__Work order__: In the data below, restate exactly the lines from the one with "The height and" to the final line, both included, but not the pictures.

*** Source records ***

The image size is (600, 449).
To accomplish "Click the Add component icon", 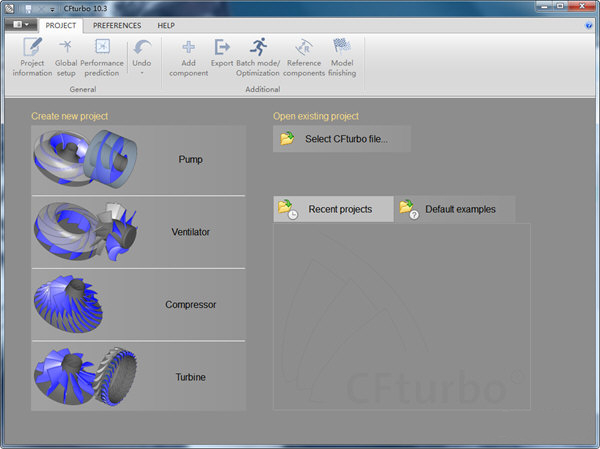I will pos(187,57).
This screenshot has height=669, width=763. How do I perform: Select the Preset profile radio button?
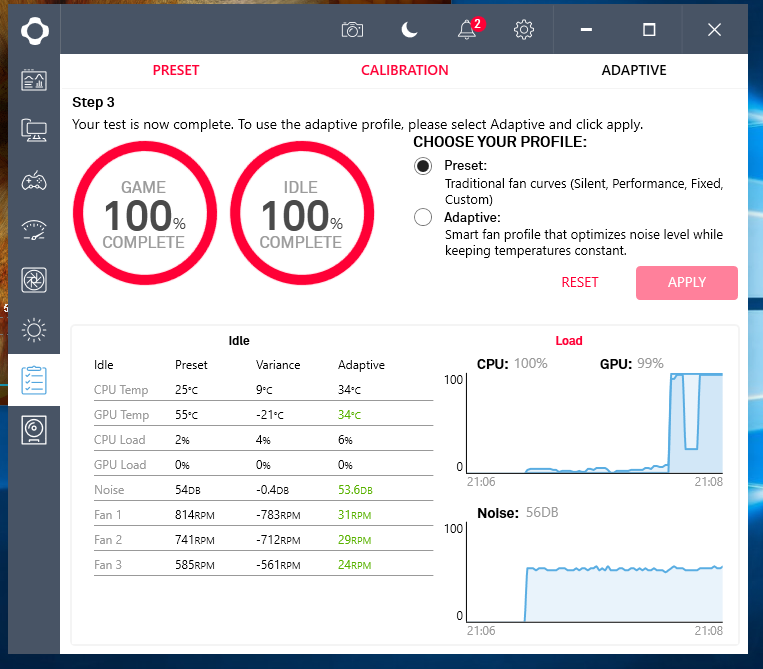[423, 166]
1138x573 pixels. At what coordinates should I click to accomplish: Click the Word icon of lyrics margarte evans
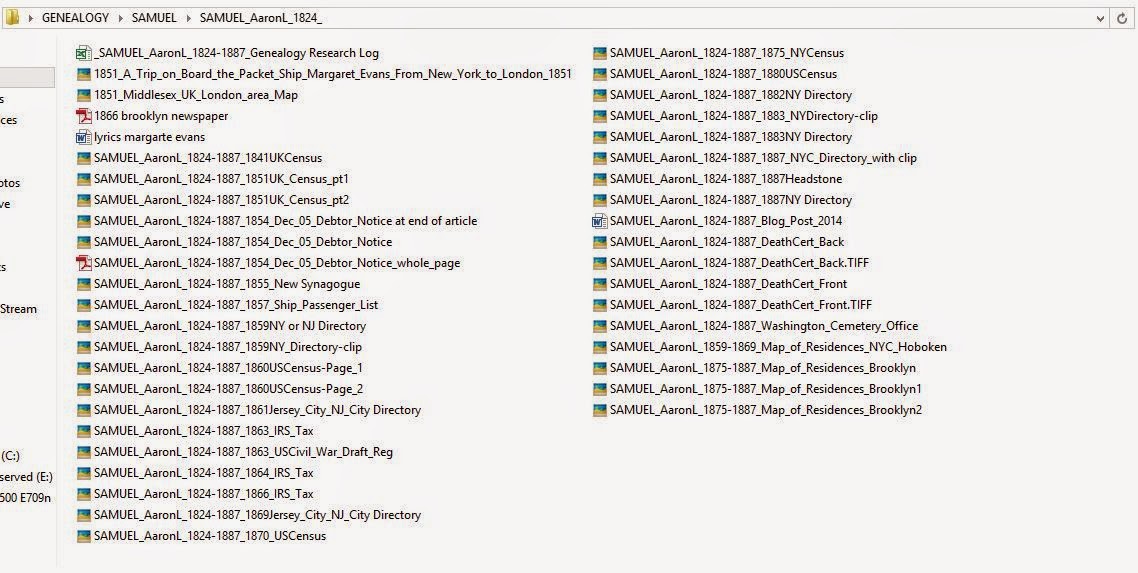pyautogui.click(x=84, y=137)
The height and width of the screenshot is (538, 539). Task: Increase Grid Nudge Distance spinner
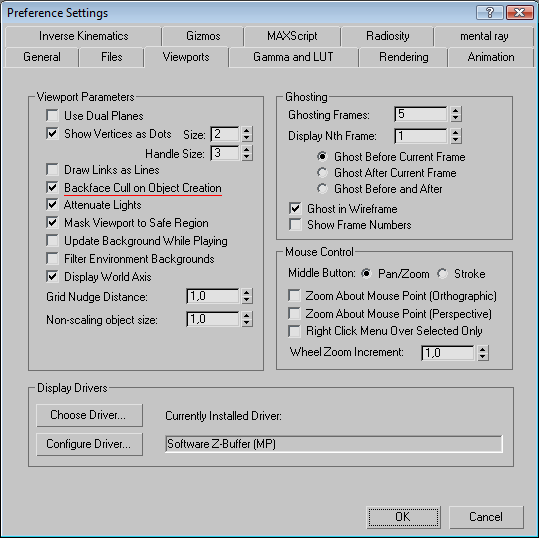coord(246,293)
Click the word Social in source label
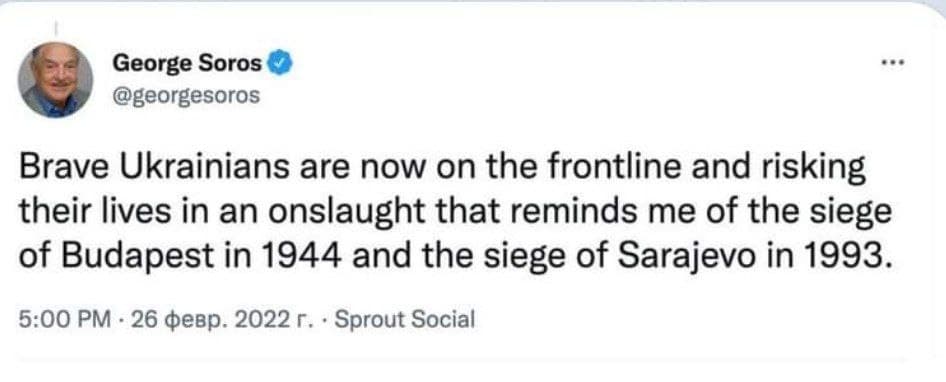Screen dimensions: 946x382 443,319
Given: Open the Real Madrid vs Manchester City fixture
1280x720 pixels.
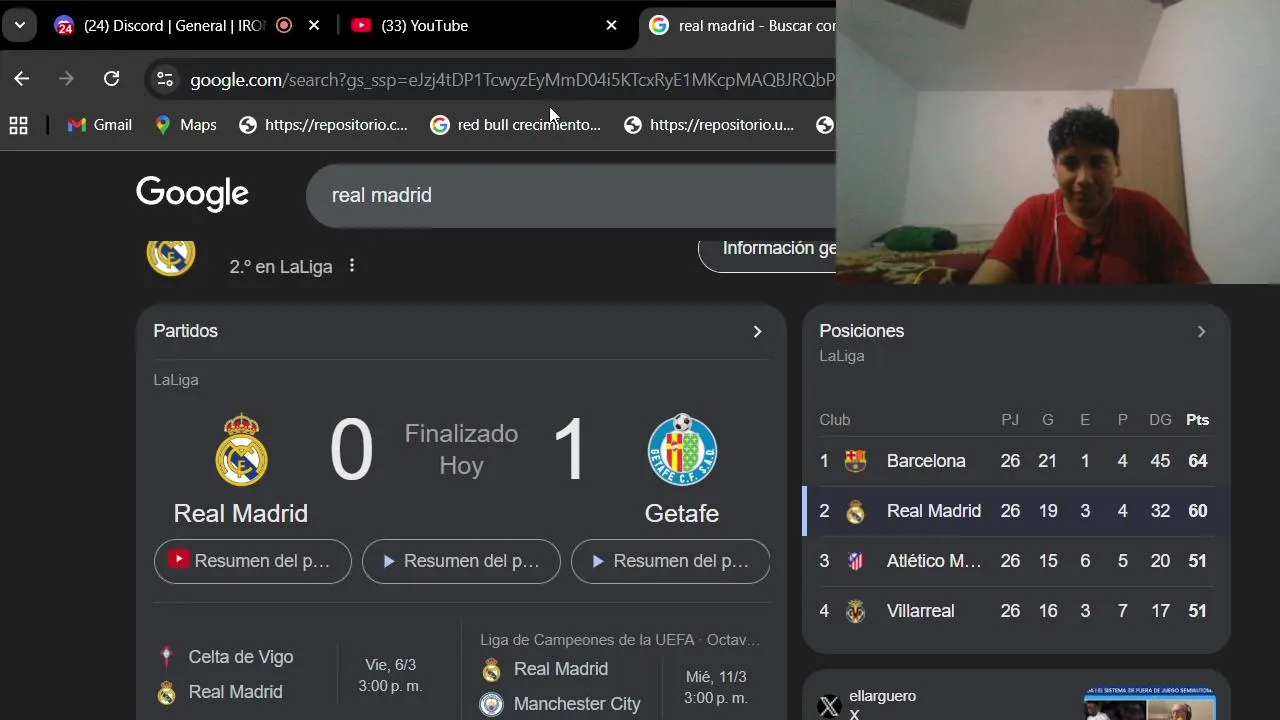Looking at the screenshot, I should point(616,686).
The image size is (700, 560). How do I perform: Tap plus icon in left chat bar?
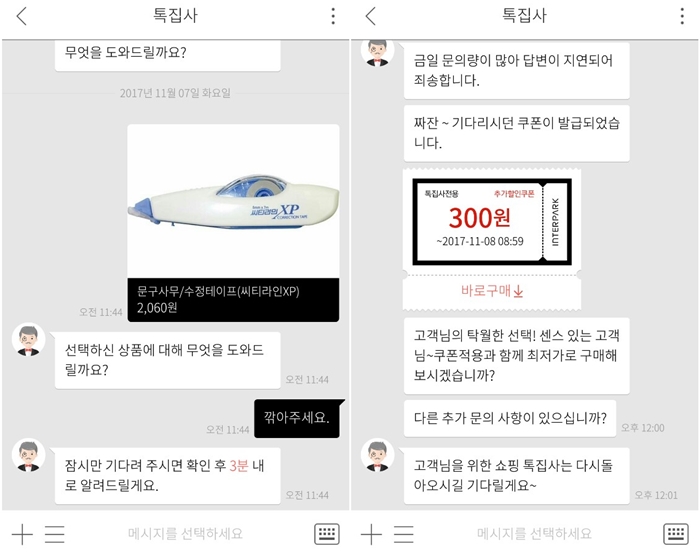coord(22,534)
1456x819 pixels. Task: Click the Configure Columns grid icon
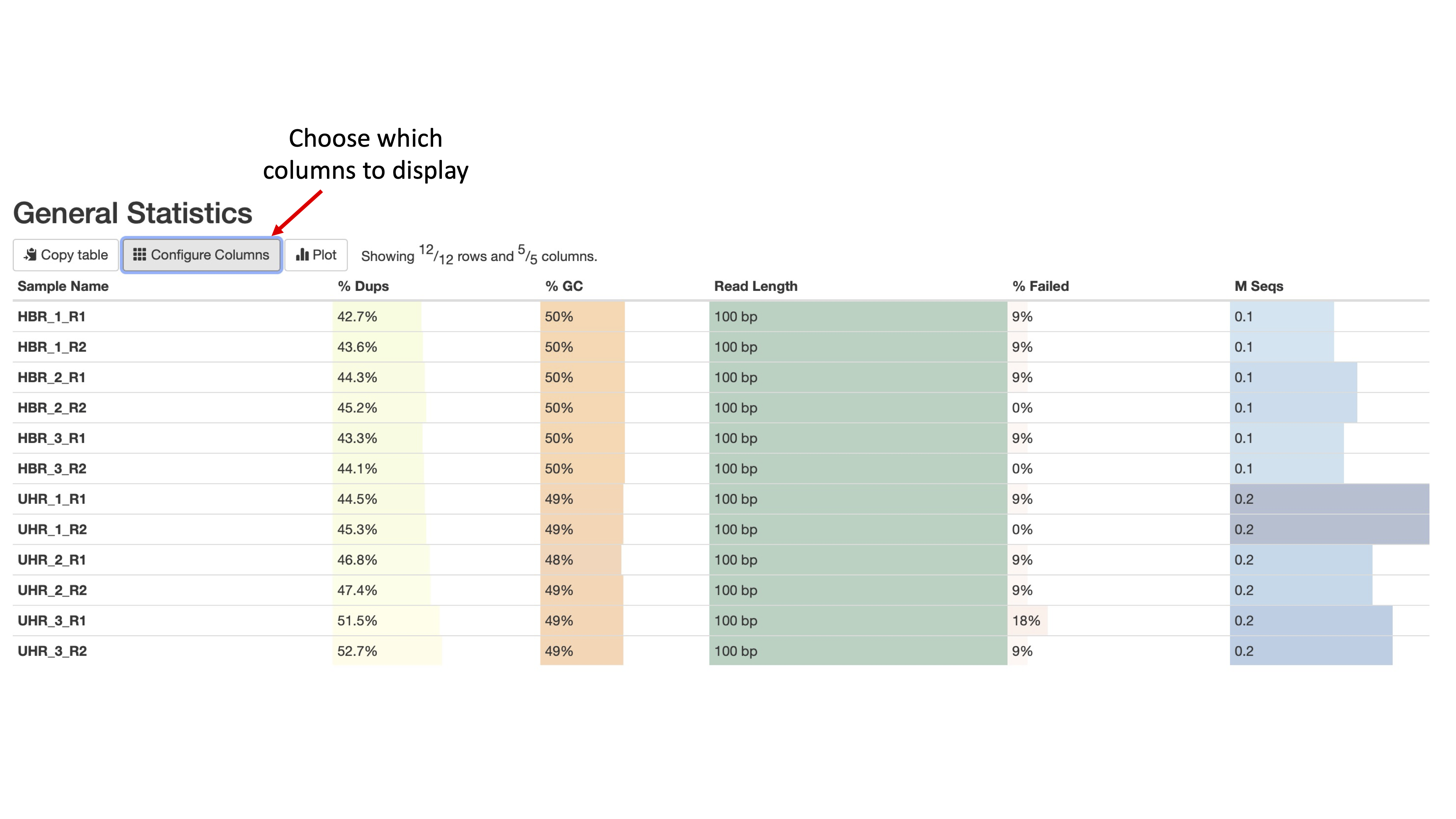(140, 255)
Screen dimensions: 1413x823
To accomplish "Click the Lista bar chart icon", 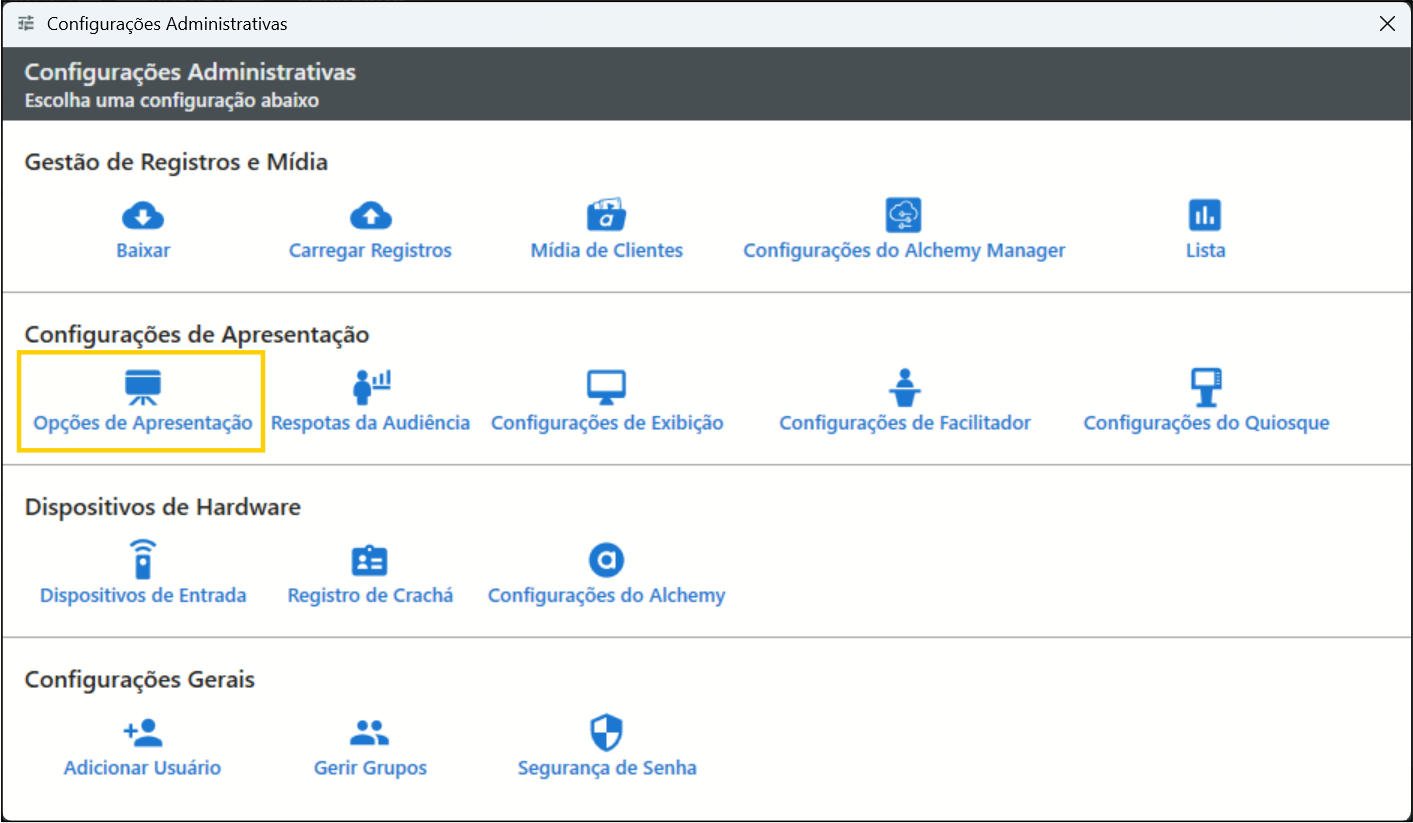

*** End of Source records ***

__Answer box__:
The height and width of the screenshot is (538, 539). Task: Increase Grid Nudge Distance spinner
coord(246,293)
Click the word Social in source label
Screen dimensions: 946x382 443,319
Given: Open the Real Madrid vs Manchester City fixture
1280x720 pixels.
Looking at the screenshot, I should point(616,686).
The image size is (700, 560). How do I perform: Tap plus icon in left chat bar?
coord(22,534)
1456x819 pixels. Task: Click the Configure Columns grid icon
(140, 255)
Screen dimensions: 1413x823
To accomplish "Click the Lista bar chart icon", 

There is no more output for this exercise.